I do use that for my acting sometimes . But I also feel like it became, At one point, a real chore for me and not what I wanted to do anymore. Whereas maybe if it was something that I come to on my own, I would've felt like it was my thing, which I do think is another kind of interesting thing.


But then also, parents should get to have a life, and like you said, spend time with their kids, not just shuttle them


[00:44:35] Mia: And each other and their homes. And the shuttling thing, like just don't do it anymore or see if it really sits in your heart as something that you wanna do. But if it doesn't give yourself permission to not do that.


[00:44:51] Kristin: I love it. You just instinctively despite it being a podcast and I'm, not even recording video. You look directly at the camera. do it[00:45:00] So just everyone get that picture in your head.


[00:45:03] Mia: Yes. Oh my gosh. Yes. Yes.
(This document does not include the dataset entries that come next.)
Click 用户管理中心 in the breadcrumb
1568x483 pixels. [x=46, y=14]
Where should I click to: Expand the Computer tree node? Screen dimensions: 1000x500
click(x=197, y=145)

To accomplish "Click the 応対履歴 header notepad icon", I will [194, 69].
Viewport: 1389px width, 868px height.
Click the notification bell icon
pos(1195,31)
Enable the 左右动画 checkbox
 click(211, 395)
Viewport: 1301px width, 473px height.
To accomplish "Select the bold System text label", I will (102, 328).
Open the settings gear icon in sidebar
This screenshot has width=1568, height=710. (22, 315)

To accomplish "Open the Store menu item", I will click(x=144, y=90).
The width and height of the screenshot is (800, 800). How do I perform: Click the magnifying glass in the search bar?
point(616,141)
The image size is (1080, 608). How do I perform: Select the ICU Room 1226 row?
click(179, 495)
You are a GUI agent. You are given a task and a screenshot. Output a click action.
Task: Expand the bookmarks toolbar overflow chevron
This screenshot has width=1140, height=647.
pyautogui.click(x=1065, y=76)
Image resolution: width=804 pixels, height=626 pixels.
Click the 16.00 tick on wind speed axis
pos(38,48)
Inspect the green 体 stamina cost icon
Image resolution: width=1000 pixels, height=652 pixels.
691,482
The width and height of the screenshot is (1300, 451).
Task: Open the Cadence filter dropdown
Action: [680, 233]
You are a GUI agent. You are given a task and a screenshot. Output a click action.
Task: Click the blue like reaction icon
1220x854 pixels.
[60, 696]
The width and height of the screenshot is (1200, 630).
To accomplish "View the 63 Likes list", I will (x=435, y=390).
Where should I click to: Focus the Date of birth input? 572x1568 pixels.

[00:45:06] Kristin: To answer your question, I don't always have to end on a quote, but I think that story was also really inspiring to, all of us who have things that we need to let go of and feel like, yeah, am I gonna be okay without that? Probably yes. And you will know intuitively when it's time to pick something back up or you know what to focus your energy on.


So,


[00:45:27] Mia: Awesome.


[00:45:28] Kristin: for that very much Mia


[00:45:29] Mia: Oh, you're


[00:45:30] Kristin: I'll make sure all the links for everything, the plan, simple website, et cetera, are in the show notes so people can find you. So people can see this amazing flow planner that I'm so into.


[00:45:42] Mia: It has 90 quotes in it cuz there's 90 days and there's a quote on every day,


[00:45:47] Kristin: All my listeners know. I love a quote. So I'm looking very forward to that. Thank you so much, Mia for joining.


[00:45:53] Mia: Oh, thank you for having me.